### Problems to solve
A: Answer these questions from the account of seeking a night's lodging at La Brède:
(i) How far was the narrator from the nearest railway-station?
(ii) What had the innkeeper been in the Lot-et-Garonne before his illness?
(iii) According to the host, what should the narrator have worn for the others to find room for him?
B: Copy the account of seeking a night's lodging at La Brède from "Then he explained" up to and including "through darkening windows.".

### Reading text
My request for a room at this inn was not refused immediately. There was a consultation indoors, the result of which was that I was presently told that every room was already engaged. There was nothing for it but to walk on to the next inn, and hope for better luck there. It would seem as if they had been prepared here for my coming, and had already made up their minds how to act. Two women stood in the doorway, and did not move an inch to make way for me. I had hardly asked the question about the room, when the answer came emphatically 'No.' At the next house to which I went I met with the same answer; but in spite of the unpleasantness of my position, I was almost thankful for it, such a villainous-looking place it was. There now remained but one small auberge at La Brède. If I was denied shelter there, I should have to go to Bordeaux that night, and I was five miles from the nearest railway-station. The prospect had become sombre, and I began to regret that I had allowed the Château de Montesquieu to entice me among these too civilized savages.

The last inn was a little outside the town. A dark man, whose face, even in the feeble light, I could see was deadly pale, was seated outside the door, breathing the freshness that now began to be felt in the evening air. As my previous negotiations had been with women, I was glad to perceive now an innkeeper of the other sex. My experience of the French provinces had taught me that, wherever people are suspicious of strangers whose appearance is not such as they are familiar with, and where the measure of prosperity has been sufficient to produce a cautious disinclination to move out of the daily trodden track, it is far better to deal with men than with women.

The pale-faced man, after looking at me fixedly for a few seconds, said:

'Yes, I have one spare room, and it is at your service.'

I crossed the threshold, and took a seat in the kitchen and general room. The surroundings were not very cheerful; but no other people would have anything to do with me, and therefore my choice of accommodation had to be what is termed Hobson's. After all, it would not be the first time that I had passed the night in a little roadside inn.

The pale man's wife did not look in a very sweet temper at her husband for having put extra work upon her without consulting her, and there was an exceedingly obnoxious boy of about fourteen who sat upon the corner of a table and, with the assurance of a mounted gendarme, put all sorts of questions to me in a voice that would change suddenly from a bark to a bleat. I was seized with such a longing to knock him off his perch that I presently kept my eyes fixed upon the frying-pan so that I might not be tempted beyond my strength. The father was evidently too weak to contend with his horrible offspring. My interest in the man was at once awakened. He told me that he was from the Lot-et-Garonne, where he owned land, and had been a tobacco-planter, until a disease of the spinal marrow compelled him to seek an occupation that required less exertion. Thus he came to be an innkeeper. He had spent much money upon doctors, who had done him little or no good. The only treatment that had given him any relief was _la pendaison_.

'Hanging!'

'Yes, hanging. I have passed hours hung up by the neck.'

Then he explained the apparatus that is used for stretching the spinal marrow in this manner, and how it differs from the method of hanging that is best known in England. When I learnt what he had undergone in order to get cured, I could understand why he looked so pale and sad. A melancholy Jacques was he, indeed, in appearance, and he was certainly not the most cheerful of hosts whom one might hope to find at the end of a weary day; but I knew that I was in the house of an honest man, who was also brave and patient, while he looked out upon the world through darkening windows.

Before going to bed I had some talk with my host about my adventures at La Brède before I applied to him for a night's lodging. There was actually a sparkle of mirth in his melancholy dark eyes, and his sunken cheeks were puckered up with a sort of smile.

'If you had been dressed in a black coat,' said he, 'like a _commis voyageur_, they would have all found room for you.'

This was my opinion, too. The Bordelais believe in the respectability of no travelling motives under heaven that are not commercial.

### Extracted information

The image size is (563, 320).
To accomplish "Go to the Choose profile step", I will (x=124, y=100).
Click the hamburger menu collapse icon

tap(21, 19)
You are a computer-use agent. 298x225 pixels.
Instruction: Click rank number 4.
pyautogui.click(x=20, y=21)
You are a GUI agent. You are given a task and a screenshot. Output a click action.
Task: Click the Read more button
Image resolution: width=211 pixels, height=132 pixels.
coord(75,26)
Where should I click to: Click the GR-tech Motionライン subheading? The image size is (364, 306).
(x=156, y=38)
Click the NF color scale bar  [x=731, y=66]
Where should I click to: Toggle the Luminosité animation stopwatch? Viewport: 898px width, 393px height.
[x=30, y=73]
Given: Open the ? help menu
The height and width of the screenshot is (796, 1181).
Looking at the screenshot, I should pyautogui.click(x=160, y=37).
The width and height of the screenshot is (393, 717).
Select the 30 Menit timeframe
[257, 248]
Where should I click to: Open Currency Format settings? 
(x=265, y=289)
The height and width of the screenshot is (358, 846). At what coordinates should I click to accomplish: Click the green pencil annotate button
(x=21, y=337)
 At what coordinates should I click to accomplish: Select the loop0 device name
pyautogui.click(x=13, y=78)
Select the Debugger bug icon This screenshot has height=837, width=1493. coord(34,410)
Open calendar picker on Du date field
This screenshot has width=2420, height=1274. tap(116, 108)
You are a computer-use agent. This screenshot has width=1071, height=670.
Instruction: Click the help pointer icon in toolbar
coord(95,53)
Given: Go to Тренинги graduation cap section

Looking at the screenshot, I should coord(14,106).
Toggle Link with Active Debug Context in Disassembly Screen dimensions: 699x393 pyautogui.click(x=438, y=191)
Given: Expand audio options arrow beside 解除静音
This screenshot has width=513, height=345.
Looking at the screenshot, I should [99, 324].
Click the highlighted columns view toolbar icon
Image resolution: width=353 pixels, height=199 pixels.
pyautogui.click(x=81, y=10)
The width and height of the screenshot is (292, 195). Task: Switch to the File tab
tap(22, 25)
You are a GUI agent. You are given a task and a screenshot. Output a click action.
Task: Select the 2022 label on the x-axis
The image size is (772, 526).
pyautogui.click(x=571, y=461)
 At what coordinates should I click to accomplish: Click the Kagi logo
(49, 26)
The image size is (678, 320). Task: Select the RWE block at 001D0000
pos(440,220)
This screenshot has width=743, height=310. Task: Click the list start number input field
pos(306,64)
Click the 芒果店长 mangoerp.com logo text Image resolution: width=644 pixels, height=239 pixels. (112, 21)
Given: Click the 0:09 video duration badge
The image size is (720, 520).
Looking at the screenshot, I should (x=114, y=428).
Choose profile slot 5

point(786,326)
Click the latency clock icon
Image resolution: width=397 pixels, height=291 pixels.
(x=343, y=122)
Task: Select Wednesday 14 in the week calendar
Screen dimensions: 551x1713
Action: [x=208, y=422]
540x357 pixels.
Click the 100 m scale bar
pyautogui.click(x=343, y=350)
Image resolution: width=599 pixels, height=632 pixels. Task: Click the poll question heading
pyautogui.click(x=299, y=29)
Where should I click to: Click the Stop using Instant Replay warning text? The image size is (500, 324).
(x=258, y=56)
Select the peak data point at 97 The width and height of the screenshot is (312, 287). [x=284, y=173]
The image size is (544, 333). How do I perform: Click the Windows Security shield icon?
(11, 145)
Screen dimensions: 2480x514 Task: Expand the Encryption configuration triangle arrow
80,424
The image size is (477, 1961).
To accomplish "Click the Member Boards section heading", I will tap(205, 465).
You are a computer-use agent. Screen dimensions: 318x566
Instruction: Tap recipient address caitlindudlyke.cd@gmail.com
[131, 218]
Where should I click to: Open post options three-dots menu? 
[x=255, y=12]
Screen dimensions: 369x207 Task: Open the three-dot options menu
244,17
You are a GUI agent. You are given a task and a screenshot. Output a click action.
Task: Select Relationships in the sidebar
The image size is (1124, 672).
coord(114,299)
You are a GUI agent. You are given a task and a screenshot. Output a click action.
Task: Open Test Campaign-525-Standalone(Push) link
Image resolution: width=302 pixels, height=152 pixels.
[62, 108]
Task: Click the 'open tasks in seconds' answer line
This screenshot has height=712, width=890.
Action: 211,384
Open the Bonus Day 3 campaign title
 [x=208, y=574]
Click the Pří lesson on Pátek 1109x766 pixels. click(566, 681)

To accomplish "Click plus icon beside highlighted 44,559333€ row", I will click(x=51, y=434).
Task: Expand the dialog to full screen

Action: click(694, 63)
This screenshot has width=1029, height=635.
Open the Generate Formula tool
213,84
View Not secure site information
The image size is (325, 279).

### Answers for this exercise
A:
(i) Five miles.
(ii) A tobacco-planter.
(iii) A black coat, like a _commis voyageur_.

B:
Then he explained the apparatus that is used for stretching the spinal marrow in this manner, and how it differs from the method of hanging that is best known in England. When I learnt what he had undergone in order to get cured, I could understand why he looked so pale and sad. A melancholy Jacques was he, indeed, in appearance, and he was certainly not the most cheerful of hosts whom one might hope to find at the end of a weary day; but I knew that I was in the house of an honest man, who was also brave and patient, while he looked out upon the world through darkening windows.